- Theatrical poster
- Directed by: Michael Grodner
- Screenplay by: Michael Grodner; Joe Cardamone;
- Produced by: Kristin Slaysman
- Cinematography: Jacob Mendel
- Music by: Joe Cardamone
- Distributed by: Dark Star Pictures
- Release date: June 22, 2017;
- Running time: 82 minutes
- Country: United States
- Language: English

= The Icarus Line Must Die =

The Icarus Line Must Die is a 2017 American drama film directed by Michael Grodner, co-written by and starring Joe Cardamone of the post-hardcore band The Icarus Line. It is a semi-fictionalized account of the band's dissolution as they attempt to navigate the contemporary music industry of Los Angeles. The film also features appearances and performances from musicians Ariel Pink, Keith Morris, and Annie Hardy.

==Plot==
In Los Angeles, Joe Cardamone, the singer of the indie rock band The Icarus Line, attempts to keep the nearly two-decades-long band intact amidst financial pressure and members choosing to move on to other projects. He unsuccessfully shops their new album to various record labels. Joe begins working as a producer recording other local musicians. Joe goes to visit Alvin DeGuzman, his former bass player, who is suffering from cancer. Meanwhile, Joe receives a series of threatening text messages from a member of The Cult, a band The Icarus Line previously opened for, over their confrontational performance which alienated The Cult's fans in attendance.

After pawning some of his musical equipment, Joe is met by his old bandmate Ron, who has recently become sober and is now working as a nurse. Ron unsuccessfully attempts to convince Joe to let him rejoin the band. Joe attends a party with his girlfriend Pearl, and is met by his friend, Annie], the singer and guitarist of Giant Drag, and her boyfriend Cadalack Ron. The two discuss Joe's financial struggles, and Annie suggests he is creating his own financial woes by adopting a scarcity complex.

Joe is tormented by nightmares in which he is being stalked. Later, Joe visits Annie at her home, where she regales him with reptilian and apocalyptic conspiracy theories, which he rebukes, and invites her to record a new song she has written at his studio. Annie performs an acoustic rendition of the track at his studio, and her intimate performance inspires him. Joe convinces one of his former bandmates to join them for a live concert at The Echo.
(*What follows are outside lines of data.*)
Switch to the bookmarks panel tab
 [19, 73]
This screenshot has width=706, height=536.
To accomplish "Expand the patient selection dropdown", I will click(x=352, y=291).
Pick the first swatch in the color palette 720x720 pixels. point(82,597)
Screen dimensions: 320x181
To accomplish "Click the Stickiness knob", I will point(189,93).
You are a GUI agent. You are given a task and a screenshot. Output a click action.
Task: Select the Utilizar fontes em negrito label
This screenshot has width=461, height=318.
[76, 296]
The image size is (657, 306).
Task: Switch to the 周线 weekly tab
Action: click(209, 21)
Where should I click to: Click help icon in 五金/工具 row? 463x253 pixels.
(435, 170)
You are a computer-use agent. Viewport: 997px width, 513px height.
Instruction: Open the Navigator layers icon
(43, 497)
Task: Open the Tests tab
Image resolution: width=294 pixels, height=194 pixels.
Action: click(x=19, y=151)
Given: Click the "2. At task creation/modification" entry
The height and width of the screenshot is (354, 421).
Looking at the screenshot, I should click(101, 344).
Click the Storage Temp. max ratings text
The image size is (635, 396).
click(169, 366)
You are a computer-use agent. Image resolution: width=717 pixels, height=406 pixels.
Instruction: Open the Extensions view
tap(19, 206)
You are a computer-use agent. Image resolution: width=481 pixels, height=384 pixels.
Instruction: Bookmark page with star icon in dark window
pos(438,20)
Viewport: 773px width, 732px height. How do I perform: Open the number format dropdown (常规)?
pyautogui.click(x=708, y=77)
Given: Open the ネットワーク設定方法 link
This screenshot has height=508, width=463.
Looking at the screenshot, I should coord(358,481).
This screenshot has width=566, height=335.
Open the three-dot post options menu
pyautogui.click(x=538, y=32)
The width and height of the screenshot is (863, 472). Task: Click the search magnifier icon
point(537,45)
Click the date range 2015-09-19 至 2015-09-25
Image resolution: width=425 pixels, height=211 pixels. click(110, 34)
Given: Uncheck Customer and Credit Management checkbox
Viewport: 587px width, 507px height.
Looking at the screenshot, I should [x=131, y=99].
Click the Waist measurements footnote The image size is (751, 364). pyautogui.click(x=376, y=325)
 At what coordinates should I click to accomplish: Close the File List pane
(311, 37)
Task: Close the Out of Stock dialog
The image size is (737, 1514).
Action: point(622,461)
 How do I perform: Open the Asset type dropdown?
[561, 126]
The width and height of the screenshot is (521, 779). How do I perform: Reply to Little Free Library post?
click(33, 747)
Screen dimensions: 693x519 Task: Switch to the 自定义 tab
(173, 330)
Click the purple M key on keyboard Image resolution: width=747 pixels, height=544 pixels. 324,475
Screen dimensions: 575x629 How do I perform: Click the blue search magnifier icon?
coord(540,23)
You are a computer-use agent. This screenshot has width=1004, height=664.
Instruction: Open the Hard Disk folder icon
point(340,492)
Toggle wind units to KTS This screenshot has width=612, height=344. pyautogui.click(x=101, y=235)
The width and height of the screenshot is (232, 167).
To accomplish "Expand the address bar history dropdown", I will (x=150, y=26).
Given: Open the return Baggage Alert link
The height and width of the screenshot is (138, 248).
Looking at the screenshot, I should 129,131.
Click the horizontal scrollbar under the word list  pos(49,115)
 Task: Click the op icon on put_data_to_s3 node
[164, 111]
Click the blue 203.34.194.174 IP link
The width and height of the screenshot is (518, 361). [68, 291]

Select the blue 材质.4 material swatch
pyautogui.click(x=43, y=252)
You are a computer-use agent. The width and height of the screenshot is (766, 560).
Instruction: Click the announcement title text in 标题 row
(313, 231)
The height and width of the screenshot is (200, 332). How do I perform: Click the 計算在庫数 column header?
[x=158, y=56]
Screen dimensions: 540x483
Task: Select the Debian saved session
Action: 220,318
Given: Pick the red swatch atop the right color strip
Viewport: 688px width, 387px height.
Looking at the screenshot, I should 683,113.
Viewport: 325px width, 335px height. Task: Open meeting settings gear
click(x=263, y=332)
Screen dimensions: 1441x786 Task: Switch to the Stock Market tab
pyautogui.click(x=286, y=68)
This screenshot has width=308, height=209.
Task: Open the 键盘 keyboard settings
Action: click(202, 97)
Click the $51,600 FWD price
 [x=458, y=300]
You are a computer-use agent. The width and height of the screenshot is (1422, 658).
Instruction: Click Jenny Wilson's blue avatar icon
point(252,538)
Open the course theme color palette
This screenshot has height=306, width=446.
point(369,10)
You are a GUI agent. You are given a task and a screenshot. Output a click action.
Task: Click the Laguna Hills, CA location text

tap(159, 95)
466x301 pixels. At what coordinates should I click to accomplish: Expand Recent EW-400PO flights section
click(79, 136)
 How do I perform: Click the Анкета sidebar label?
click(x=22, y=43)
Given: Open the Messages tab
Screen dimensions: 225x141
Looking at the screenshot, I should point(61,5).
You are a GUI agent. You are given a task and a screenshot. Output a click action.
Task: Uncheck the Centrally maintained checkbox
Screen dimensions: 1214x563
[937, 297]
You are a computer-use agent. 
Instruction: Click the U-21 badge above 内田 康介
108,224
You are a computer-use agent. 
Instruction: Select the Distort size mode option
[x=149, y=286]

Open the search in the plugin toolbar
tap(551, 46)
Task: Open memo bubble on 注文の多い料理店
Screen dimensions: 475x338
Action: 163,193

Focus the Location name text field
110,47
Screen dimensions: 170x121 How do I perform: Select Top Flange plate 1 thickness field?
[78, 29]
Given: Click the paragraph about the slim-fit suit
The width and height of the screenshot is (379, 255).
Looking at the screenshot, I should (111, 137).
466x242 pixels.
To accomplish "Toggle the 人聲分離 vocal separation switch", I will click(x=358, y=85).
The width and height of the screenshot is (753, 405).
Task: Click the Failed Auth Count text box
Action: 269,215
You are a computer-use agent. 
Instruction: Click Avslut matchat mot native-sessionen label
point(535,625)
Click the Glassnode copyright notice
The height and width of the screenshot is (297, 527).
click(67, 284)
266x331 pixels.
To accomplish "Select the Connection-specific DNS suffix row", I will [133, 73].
A short time later, Joe goes fishing on a pier with Alvin and his drummer Ben. Alvin who tells them that his chemotherapy treatments are proving effective. Joe reveals that, following the Echo performance, a major record label has expressed interest in releasing the band's album. As they leave the pier, Joe is approached at his car by a strange man who calls his name, before pointing a gun at him and pulling the trigger.

==Release==
The film opened theatrically in Los Angeles on June 22, 2018 before being made available digitally on July 22, 2018.

===Critical response===
Noel Murray of the Los Angeles Times praised the film, writing that it is "filled with wonderfully unruly and exciting music — including from [Annie] Hardy, who has perhaps the picture’s most moving moment, singing a song drawn from personal tragedy. Mostly, Grodner and Cardamone capture how rock ’n’ roll is an unglamorous grind of creative fervor and commercial compromise, where the biggest plans are undone by the need to have flaky musicians execute them." Pitchforks Stuart Berman likened the film to Anvil! The Story of Anvil (2008), adding that it "gives this proudly insolent act the belated ceremonial suicide it deserves."

===Home media===
Dark Star Pictures released the film in on Blu-ray in collaboration with Vinegar Syndrome, made available through Vinegar Syndrome's web store in November 2022, pending a general release on December 27, 2022.